_Problem requirements_.
Establish how many lines in the records below include the word "Buzz"; respond with that number only.
======
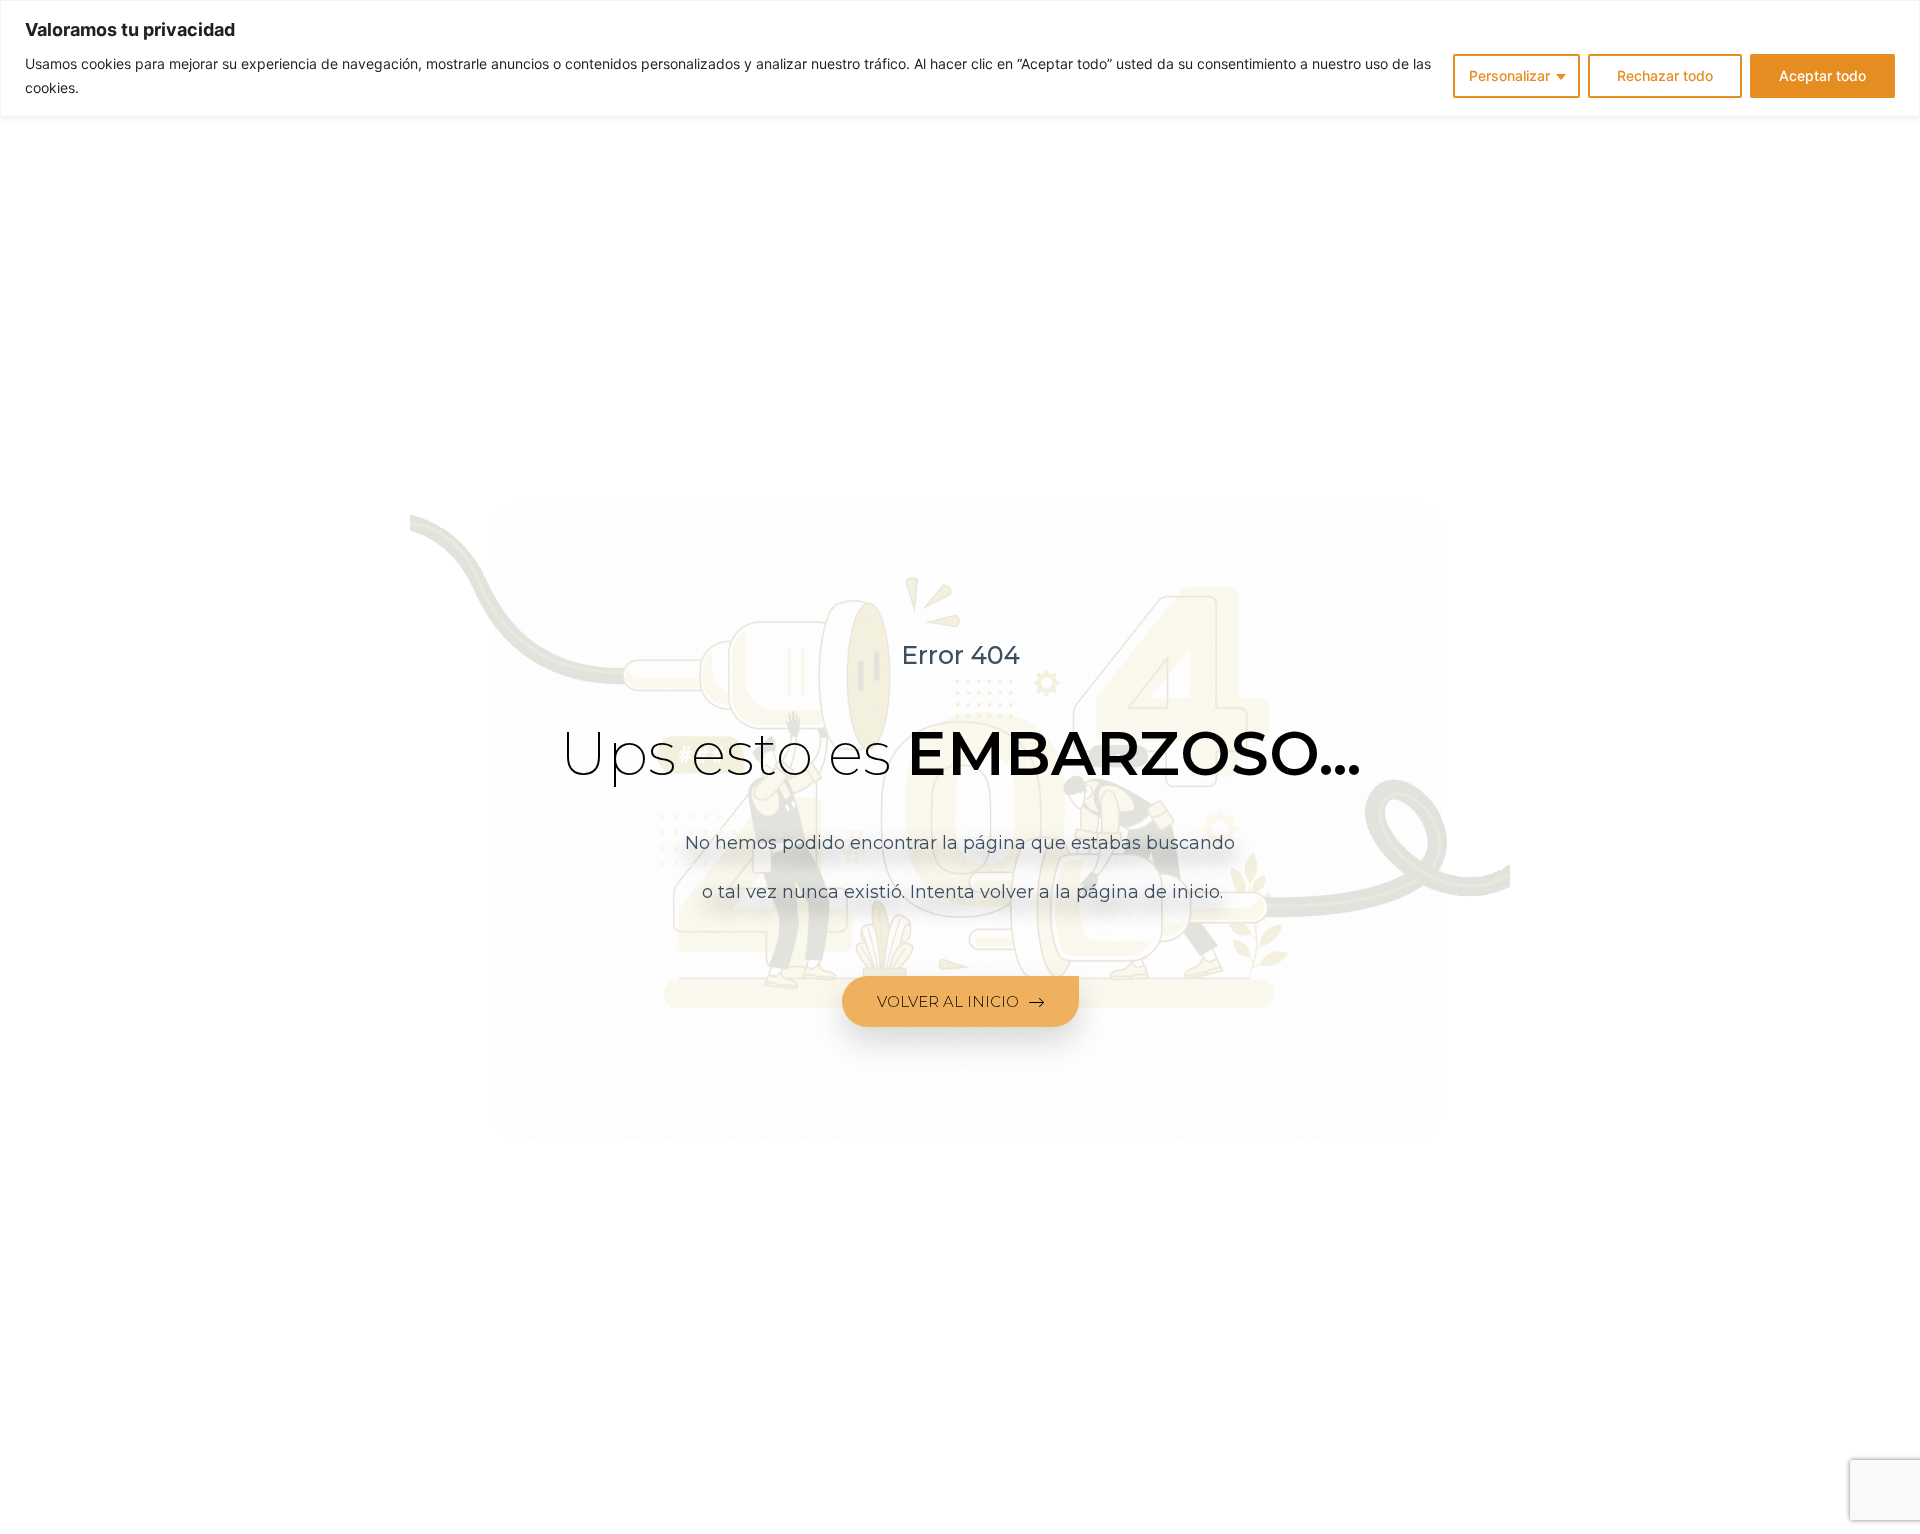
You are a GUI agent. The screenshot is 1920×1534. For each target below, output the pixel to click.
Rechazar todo (1665, 75)
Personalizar (1509, 75)
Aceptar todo (1822, 75)
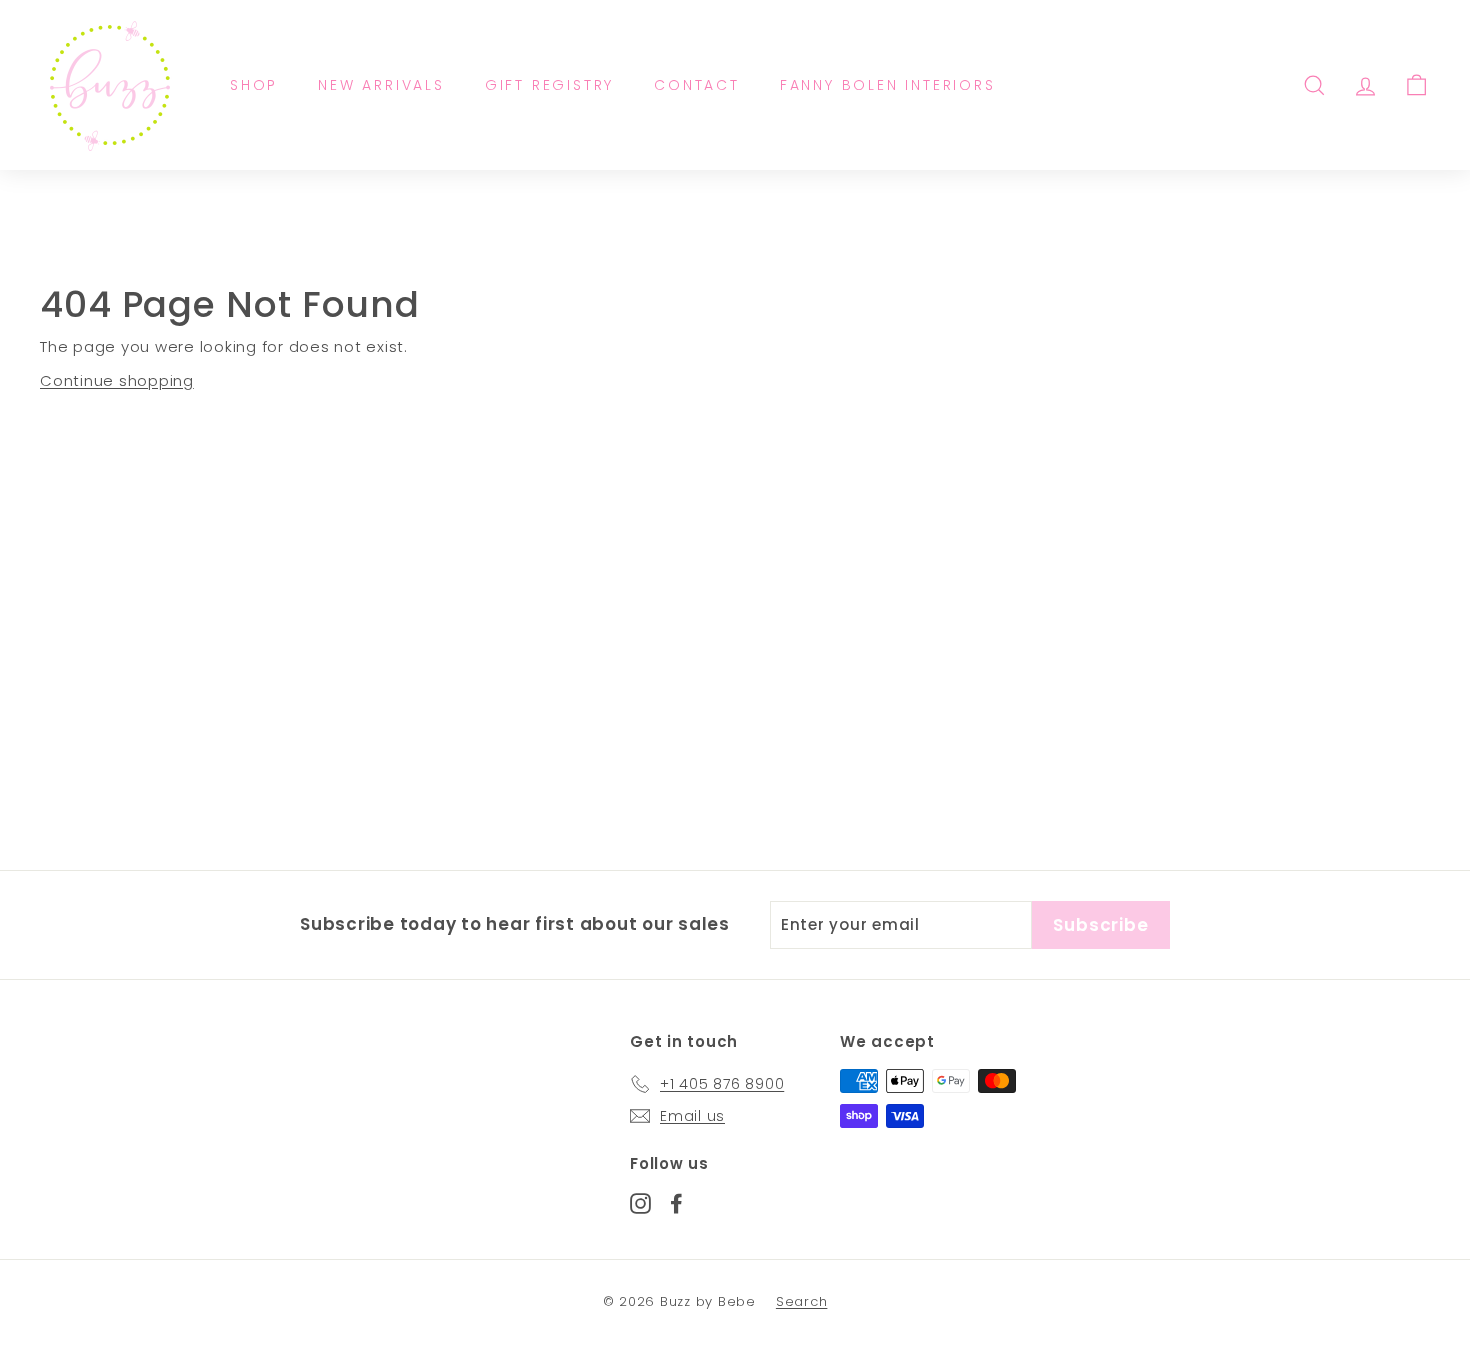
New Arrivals (381, 85)
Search (802, 1301)
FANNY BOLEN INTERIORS (888, 85)
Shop (254, 85)
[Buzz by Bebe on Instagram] (640, 1202)
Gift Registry (549, 85)
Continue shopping (117, 380)
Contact (697, 85)
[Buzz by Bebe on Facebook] (676, 1202)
======
_Solution below_.
2